* [WORK REQUEST]:
For the entries below, print exactly the lines between the line holding "You are a GUI" and the line holding "Screen dimensions: 845x504", inclusive, and nothing else.

* [MATERIAL TO PROCESS]:

■ ■ ■ ■ ■ ■ ■

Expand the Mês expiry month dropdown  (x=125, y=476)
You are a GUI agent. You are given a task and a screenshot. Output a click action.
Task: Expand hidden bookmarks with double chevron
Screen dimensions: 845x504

■ ■ ■ ■ ■ ■ ■

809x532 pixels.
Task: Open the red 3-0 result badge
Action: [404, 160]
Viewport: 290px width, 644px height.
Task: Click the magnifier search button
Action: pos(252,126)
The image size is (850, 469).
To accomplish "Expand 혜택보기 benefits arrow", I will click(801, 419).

■ ■ ■ ■ ■ ■ ■

* [SOLUTION TO THE EXERCISE]:
You are a GUI agent. You are given a task and a screenshot. Output a click action.
Task: Expand hidden bookmarks with double chevron
Screen dimensions: 845x504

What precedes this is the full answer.